Poznaj program konferencji “Wynagrodzenia i benefity 2023”, 25-26 stycznia, Warszawa >>
Załączniki do faktur
Wielu przedsiębiorców pyta, czy przez KSeF będzie można przesyłać do kontrahentów załączniki do faktur.
— Nie będzie takiej możliwości. Wszelkie dodatkowe informacje dołączane dotychczas do wspomnianych dokumentów, w tym m.in. specyfikacje towarów czy protokoły, trzeba będzie wysyłać oddzielnie, poza systemem KSeF, np. drogą mailową — wyjaśnia Wojciech Michalak.
Korzystanie z e-faktur przed 1 stycznia 2024 r. jest w pełni dobrowolne. Dlatego warto, aby przedsiębiorcy przeznaczyli ten czas na przygotowanie się do wystawiania dokumentów w nowej formie.
— Podatnik może potraktować ten rok jako testowy - i w nowy sposób wystawiać np. tylko te faktury, które dotyczą jednego typu transakcji lub potwierdzają dostawy na rzecz jednego z kontrahentów. Natomiast w przypadku pozostałych dokumentów może zostać przy tradycyjnej formie — podkreśla Wojciech Michalak.
Przedsiębiorcy często pytają, czy mogą zrezygnować z przechowywania dokumentów, jeśli wszystkie z nich będą wystawiali i odbierali za pomocą KSeF?
— E-faktury będą gromadzone w KSeF przez okres 10 lat. Po jego upływie przedsiębiorca musi zapewnić możliwość składowania ich we własnym zakresie. Warto zaznaczyć, że system dopuszcza możliwość masowego pobierania faktur. To z pewnością ułatwi ich późniejszą archiwizację — uważa Wojciech Michalak.
Wyjaśnia, skąd będzie wiadomo, że sprzedawca wystawił firmie fakturę za pomocą KSeF.
— Taka informacja nie będzie w żaden sposób notyfikowana. Na odbiorcy faktury ciąży obowiązek bieżącej weryfikacji, czy dla danej spółki zostały wystawione nowe dokumenty — podkreśla Wojciech Michalak.
Zauważa ponadto, że faktury zakupowe w imieniu firmy będą mogli pobierać oprócz przedsiębiorcy również upoważnieni przez niego pracownicy lub biuro rachunkowe.
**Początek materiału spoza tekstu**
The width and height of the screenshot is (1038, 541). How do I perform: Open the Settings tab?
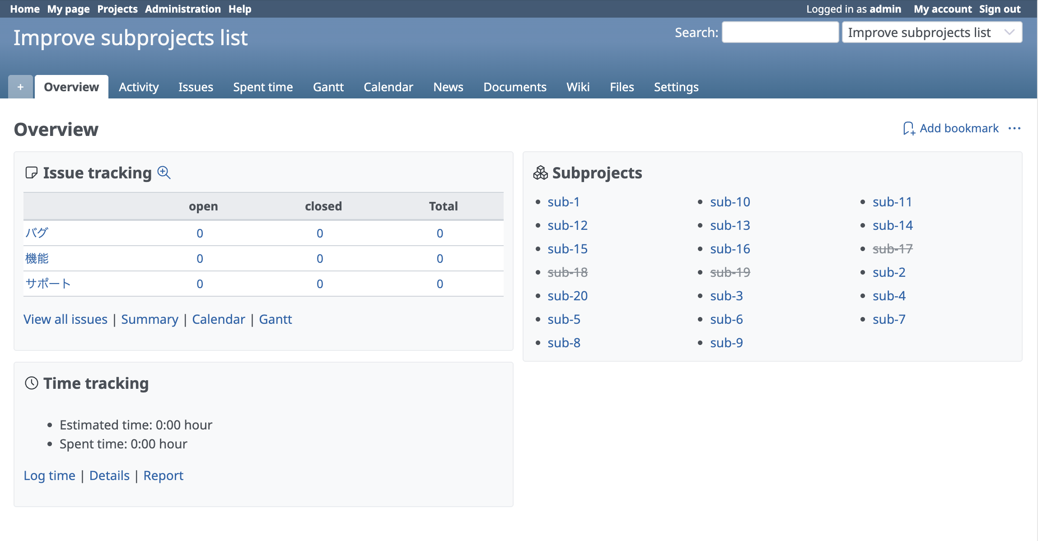[676, 87]
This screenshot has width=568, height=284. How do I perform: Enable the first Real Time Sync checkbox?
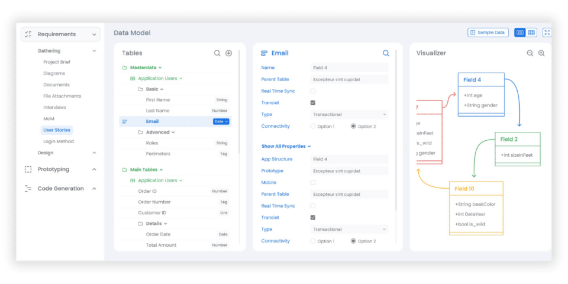point(313,91)
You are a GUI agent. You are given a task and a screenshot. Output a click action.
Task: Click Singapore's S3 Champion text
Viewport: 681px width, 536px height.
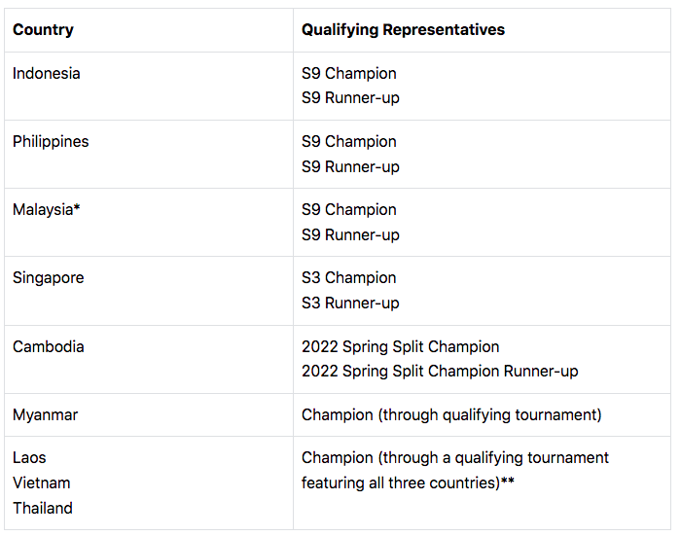tap(348, 278)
— Faktury wystawiane są pomiędzy spółkami. To oznacza, że dostęp do tych dokumentów będzie przyznawany z poziomu firm. Możliwe będzie ograniczenie roli użytkownika faktur tylko do określonych działań, np. księgowy będzie miał dostęp do tych dokumentów, ale bez możliwości ich wystawiania — wyjaśnia Wojciech Michalak.
Nie ma się czego bać
Edyta Wojtas, wiceprezes zarządu i dyrektor strategiczny w SaldeoSmart, zapewnia, że KSeF to nie jest zło konieczne.
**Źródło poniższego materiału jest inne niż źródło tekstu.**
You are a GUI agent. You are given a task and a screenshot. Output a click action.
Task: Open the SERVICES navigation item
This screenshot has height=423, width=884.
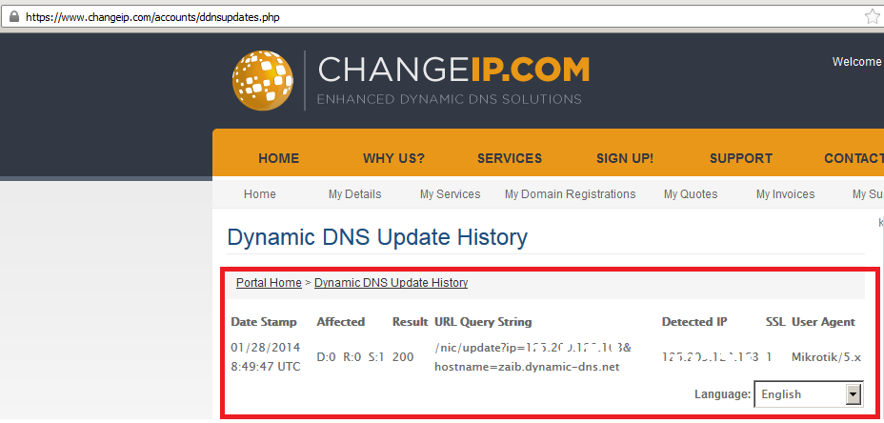(x=510, y=158)
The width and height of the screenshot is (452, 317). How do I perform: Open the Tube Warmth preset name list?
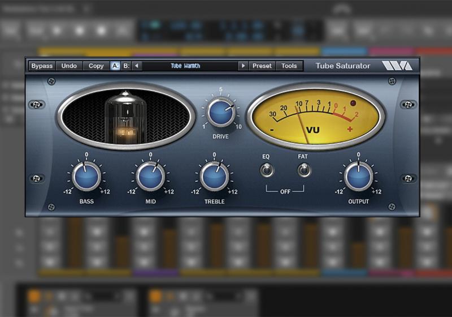[x=190, y=66]
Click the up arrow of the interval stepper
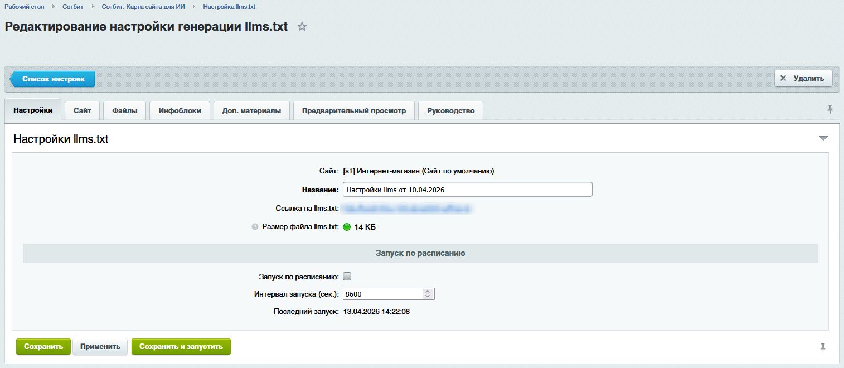844x368 pixels. pyautogui.click(x=428, y=290)
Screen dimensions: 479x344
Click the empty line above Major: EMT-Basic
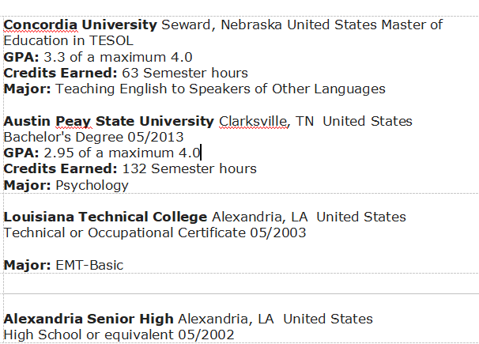coord(158,249)
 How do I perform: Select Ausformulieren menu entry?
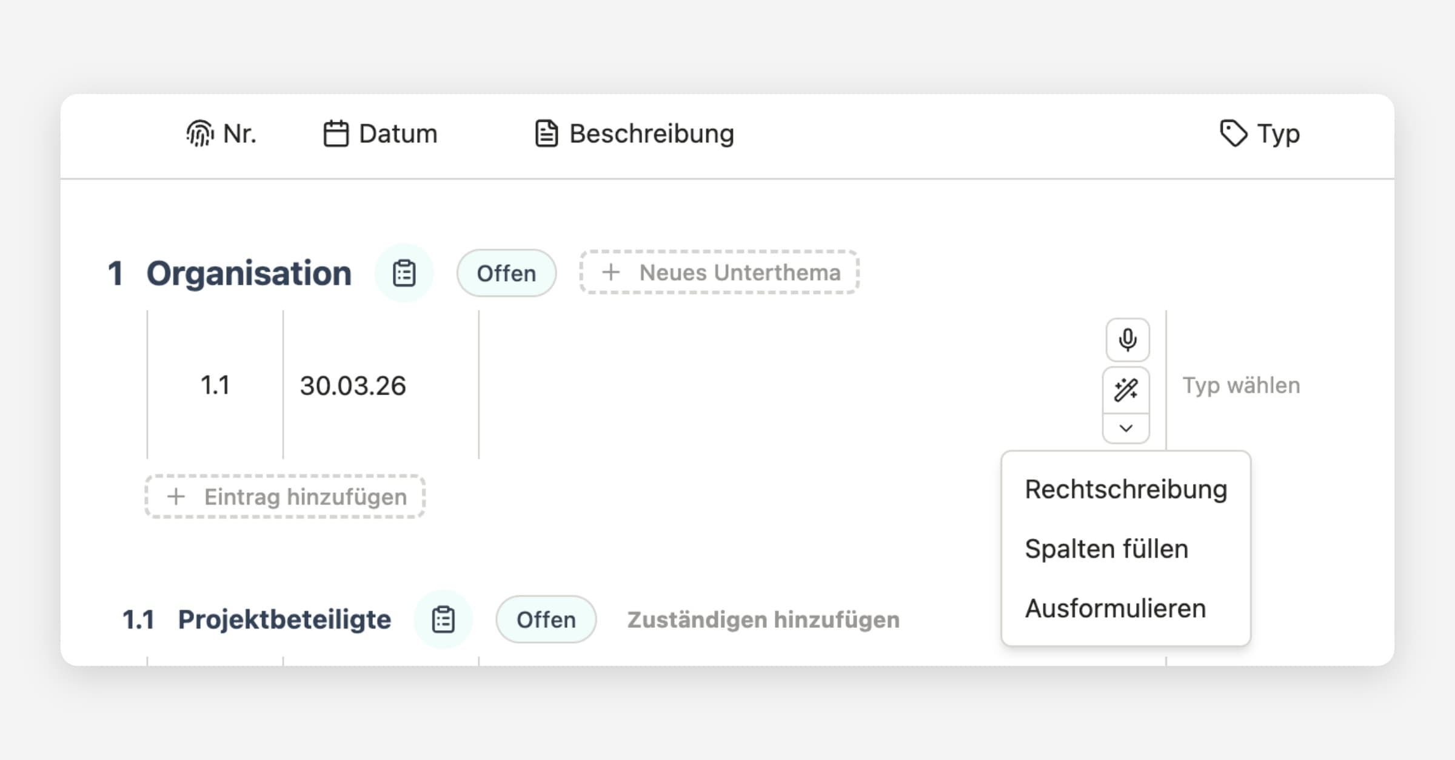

– To konkretne korzyści dla biur rachunkowych i przedsiębiorców. To szansa przeniesienia księgowości w XXI wiek, pozbycia się stosów papierowych dokumentów i segregatorów zalegających na półkach. To także szybszy zwrot VAT i większe bezpieczeństwo płatności. Warto, aby księgowi przekonali się do wystawiania faktur w KSeF i skorzystali z tej możliwości – uważa Edyta Wojtas.